▶ _Prompt_:
Reproduce each record below exactly as written.

Excerpts from a dataset:
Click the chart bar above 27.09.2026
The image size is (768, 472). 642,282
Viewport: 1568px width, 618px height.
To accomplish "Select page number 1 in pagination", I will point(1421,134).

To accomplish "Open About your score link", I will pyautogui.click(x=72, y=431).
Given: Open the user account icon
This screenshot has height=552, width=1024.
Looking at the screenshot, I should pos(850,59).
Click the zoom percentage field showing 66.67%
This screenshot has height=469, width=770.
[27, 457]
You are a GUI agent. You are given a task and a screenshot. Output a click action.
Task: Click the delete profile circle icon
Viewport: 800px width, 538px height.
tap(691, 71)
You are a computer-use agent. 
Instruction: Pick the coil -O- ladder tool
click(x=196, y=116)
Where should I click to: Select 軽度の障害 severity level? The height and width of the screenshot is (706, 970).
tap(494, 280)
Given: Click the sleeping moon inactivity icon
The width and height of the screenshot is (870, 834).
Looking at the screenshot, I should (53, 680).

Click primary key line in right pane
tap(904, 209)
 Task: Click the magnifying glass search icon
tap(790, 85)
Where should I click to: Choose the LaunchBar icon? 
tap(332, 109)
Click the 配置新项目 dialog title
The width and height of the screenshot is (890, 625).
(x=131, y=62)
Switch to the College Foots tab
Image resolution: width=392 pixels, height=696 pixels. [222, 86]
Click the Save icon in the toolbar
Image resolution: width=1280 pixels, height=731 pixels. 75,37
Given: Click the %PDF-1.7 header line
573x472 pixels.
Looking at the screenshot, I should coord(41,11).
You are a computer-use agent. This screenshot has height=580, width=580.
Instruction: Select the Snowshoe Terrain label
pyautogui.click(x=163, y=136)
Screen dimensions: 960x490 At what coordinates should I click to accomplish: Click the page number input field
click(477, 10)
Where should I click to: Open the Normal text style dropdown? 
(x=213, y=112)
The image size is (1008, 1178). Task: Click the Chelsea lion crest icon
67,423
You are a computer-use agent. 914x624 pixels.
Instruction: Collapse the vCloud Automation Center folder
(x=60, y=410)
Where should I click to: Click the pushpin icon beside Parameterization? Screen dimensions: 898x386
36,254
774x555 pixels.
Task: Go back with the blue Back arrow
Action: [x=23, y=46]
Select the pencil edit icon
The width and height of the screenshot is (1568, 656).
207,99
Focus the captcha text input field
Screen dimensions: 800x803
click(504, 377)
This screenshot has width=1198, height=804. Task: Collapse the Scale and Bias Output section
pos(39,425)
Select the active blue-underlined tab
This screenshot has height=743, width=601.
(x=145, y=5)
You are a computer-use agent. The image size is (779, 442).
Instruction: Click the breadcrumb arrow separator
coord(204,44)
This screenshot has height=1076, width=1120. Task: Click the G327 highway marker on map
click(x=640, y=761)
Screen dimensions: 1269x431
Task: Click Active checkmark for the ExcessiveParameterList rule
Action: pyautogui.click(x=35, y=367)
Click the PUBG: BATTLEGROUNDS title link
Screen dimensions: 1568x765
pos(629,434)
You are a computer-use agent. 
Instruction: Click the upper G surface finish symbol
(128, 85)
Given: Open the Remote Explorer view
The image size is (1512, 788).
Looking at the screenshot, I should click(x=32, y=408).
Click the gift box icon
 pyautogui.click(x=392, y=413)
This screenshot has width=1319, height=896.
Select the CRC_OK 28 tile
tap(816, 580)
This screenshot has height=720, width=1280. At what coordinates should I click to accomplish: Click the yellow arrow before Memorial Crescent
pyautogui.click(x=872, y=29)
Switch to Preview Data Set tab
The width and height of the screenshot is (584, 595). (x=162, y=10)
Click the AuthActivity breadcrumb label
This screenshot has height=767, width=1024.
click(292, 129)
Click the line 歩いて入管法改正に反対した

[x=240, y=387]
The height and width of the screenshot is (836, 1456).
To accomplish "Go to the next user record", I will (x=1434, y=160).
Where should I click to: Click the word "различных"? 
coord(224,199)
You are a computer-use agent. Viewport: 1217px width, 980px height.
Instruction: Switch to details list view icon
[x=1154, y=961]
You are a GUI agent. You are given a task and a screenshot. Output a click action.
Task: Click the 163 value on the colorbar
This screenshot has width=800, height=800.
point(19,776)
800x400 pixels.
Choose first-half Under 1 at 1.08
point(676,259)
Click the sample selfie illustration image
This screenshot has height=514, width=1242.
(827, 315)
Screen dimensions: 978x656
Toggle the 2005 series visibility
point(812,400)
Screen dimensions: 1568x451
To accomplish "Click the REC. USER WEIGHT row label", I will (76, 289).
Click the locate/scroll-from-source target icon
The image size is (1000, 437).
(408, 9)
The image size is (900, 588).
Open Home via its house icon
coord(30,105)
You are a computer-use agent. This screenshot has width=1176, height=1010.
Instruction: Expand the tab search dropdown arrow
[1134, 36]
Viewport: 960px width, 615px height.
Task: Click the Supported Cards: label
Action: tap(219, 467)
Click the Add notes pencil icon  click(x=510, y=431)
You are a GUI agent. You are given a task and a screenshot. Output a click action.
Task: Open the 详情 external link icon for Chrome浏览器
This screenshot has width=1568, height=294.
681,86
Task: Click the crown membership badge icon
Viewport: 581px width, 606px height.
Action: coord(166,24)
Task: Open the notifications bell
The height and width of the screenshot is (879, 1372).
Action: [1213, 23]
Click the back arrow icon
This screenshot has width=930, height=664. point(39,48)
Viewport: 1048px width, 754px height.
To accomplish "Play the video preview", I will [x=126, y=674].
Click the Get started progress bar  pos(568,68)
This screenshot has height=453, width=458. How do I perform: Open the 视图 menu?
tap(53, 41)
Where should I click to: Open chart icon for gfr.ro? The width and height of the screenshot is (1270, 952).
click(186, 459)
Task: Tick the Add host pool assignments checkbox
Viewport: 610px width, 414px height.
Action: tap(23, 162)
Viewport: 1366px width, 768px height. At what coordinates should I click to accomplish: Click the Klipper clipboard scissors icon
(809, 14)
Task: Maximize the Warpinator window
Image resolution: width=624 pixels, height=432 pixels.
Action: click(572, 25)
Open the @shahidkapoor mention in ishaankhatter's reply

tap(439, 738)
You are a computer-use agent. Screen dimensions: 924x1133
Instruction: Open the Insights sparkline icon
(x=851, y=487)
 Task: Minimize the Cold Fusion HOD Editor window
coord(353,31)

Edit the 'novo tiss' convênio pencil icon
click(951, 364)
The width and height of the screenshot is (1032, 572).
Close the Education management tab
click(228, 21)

▶ _Result for this exercise_:
Click the chart bar above 27.09.2026
The image size is (768, 472). 642,282
Viewport: 1568px width, 618px height.
To accomplish "Select page number 1 in pagination", I will point(1421,134).

To accomplish "Open About your score link", I will pyautogui.click(x=72, y=431).
Given: Open the user account icon
This screenshot has height=552, width=1024.
Looking at the screenshot, I should pos(850,59).
Click the zoom percentage field showing 66.67%
This screenshot has height=469, width=770.
[27, 457]
You are a GUI agent. You are given a task and a screenshot. Output a click action.
Task: Click the delete profile circle icon
Viewport: 800px width, 538px height.
tap(691, 71)
You are a computer-use agent. 
Instruction: Pick the coil -O- ladder tool
click(x=196, y=116)
Where should I click to: Select 軽度の障害 severity level? The height and width of the screenshot is (706, 970).
tap(494, 280)
Given: Click the sleeping moon inactivity icon
The width and height of the screenshot is (870, 834).
Looking at the screenshot, I should (53, 680).

Click primary key line in right pane
tap(904, 209)
 Task: Click the magnifying glass search icon
tap(790, 85)
Where should I click to: Choose the LaunchBar icon? 
tap(332, 109)
Click the 配置新项目 dialog title
The width and height of the screenshot is (890, 625).
(x=131, y=62)
Switch to the College Foots tab
Image resolution: width=392 pixels, height=696 pixels. [222, 86]
Click the Save icon in the toolbar
Image resolution: width=1280 pixels, height=731 pixels. 75,37
Given: Click the %PDF-1.7 header line
573x472 pixels.
Looking at the screenshot, I should coord(41,11).
You are a computer-use agent. This screenshot has height=580, width=580.
Instruction: Select the Snowshoe Terrain label
pyautogui.click(x=163, y=136)
Screen dimensions: 960x490 At what coordinates should I click to accomplish: Click the page number input field
click(477, 10)
Where should I click to: Open the Normal text style dropdown? 
(x=213, y=112)
The image size is (1008, 1178). Task: Click the Chelsea lion crest icon
67,423
You are a computer-use agent. 914x624 pixels.
Instruction: Collapse the vCloud Automation Center folder
(x=60, y=410)
Where should I click to: Click the pushpin icon beside Parameterization? Screen dimensions: 898x386
36,254
774x555 pixels.
Task: Go back with the blue Back arrow
Action: [x=23, y=46]
Select the pencil edit icon
The width and height of the screenshot is (1568, 656).
207,99
Focus the captcha text input field
Screen dimensions: 800x803
click(504, 377)
This screenshot has width=1198, height=804. Task: Collapse the Scale and Bias Output section
pos(39,425)
Select the active blue-underlined tab
This screenshot has height=743, width=601.
(x=145, y=5)
You are a computer-use agent. The image size is (779, 442).
Instruction: Click the breadcrumb arrow separator
coord(204,44)
This screenshot has height=1076, width=1120. Task: Click the G327 highway marker on map
click(x=640, y=761)
Screen dimensions: 1269x431
Task: Click Active checkmark for the ExcessiveParameterList rule
Action: pyautogui.click(x=35, y=367)
Click the PUBG: BATTLEGROUNDS title link
Screen dimensions: 1568x765
pos(629,434)
You are a computer-use agent. 
Instruction: Click the upper G surface finish symbol
(128, 85)
Given: Open the Remote Explorer view
The image size is (1512, 788).
Looking at the screenshot, I should click(x=32, y=408).
Click the gift box icon
 pyautogui.click(x=392, y=413)
This screenshot has width=1319, height=896.
Select the CRC_OK 28 tile
tap(816, 580)
This screenshot has height=720, width=1280. At what coordinates should I click to accomplish: Click the yellow arrow before Memorial Crescent
pyautogui.click(x=872, y=29)
Switch to Preview Data Set tab
The width and height of the screenshot is (584, 595). (x=162, y=10)
Click the AuthActivity breadcrumb label
This screenshot has height=767, width=1024.
click(292, 129)
Click the line 歩いて入管法改正に反対した

[x=240, y=387]
The height and width of the screenshot is (836, 1456).
To accomplish "Go to the next user record", I will (x=1434, y=160).
Where should I click to: Click the word "различных"? 
coord(224,199)
You are a computer-use agent. Viewport: 1217px width, 980px height.
Instruction: Switch to details list view icon
[x=1154, y=961]
You are a GUI agent. You are given a task and a screenshot. Output a click action.
Task: Click the 163 value on the colorbar
This screenshot has width=800, height=800.
point(19,776)
800x400 pixels.
Choose first-half Under 1 at 1.08
point(676,259)
Click the sample selfie illustration image
This screenshot has height=514, width=1242.
(827, 315)
Screen dimensions: 978x656
Toggle the 2005 series visibility
point(812,400)
Screen dimensions: 1568x451
To accomplish "Click the REC. USER WEIGHT row label", I will (76, 289).
Click the locate/scroll-from-source target icon
The image size is (1000, 437).
(408, 9)
The image size is (900, 588).
Open Home via its house icon
coord(30,105)
You are a computer-use agent. This screenshot has width=1176, height=1010.
Instruction: Expand the tab search dropdown arrow
[1134, 36]
Viewport: 960px width, 615px height.
Task: Click the Supported Cards: label
Action: tap(219, 467)
Click the Add notes pencil icon  click(x=510, y=431)
You are a GUI agent. You are given a task and a screenshot. Output a click action.
Task: Open the 详情 external link icon for Chrome浏览器
This screenshot has width=1568, height=294.
681,86
Task: Click the crown membership badge icon
Viewport: 581px width, 606px height.
Action: coord(166,24)
Task: Open the notifications bell
The height and width of the screenshot is (879, 1372).
Action: [1213, 23]
Click the back arrow icon
This screenshot has width=930, height=664. point(39,48)
Viewport: 1048px width, 754px height.
To accomplish "Play the video preview", I will [x=126, y=674].
Click the Get started progress bar  pos(568,68)
This screenshot has height=453, width=458. How do I perform: Open the 视图 menu?
tap(53, 41)
Where should I click to: Open chart icon for gfr.ro? The width and height of the screenshot is (1270, 952).
click(186, 459)
Task: Tick the Add host pool assignments checkbox
Viewport: 610px width, 414px height.
Action: tap(23, 162)
Viewport: 1366px width, 768px height. At what coordinates should I click to accomplish: Click the Klipper clipboard scissors icon
(809, 14)
Task: Maximize the Warpinator window
Image resolution: width=624 pixels, height=432 pixels.
Action: click(572, 25)
Open the @shahidkapoor mention in ishaankhatter's reply

tap(439, 738)
You are a computer-use agent. Screen dimensions: 924x1133
Instruction: Open the Insights sparkline icon
(x=851, y=487)
 Task: Minimize the Cold Fusion HOD Editor window
coord(353,31)

Edit the 'novo tiss' convênio pencil icon
click(951, 364)
The width and height of the screenshot is (1032, 572).
Close the Education management tab
click(228, 21)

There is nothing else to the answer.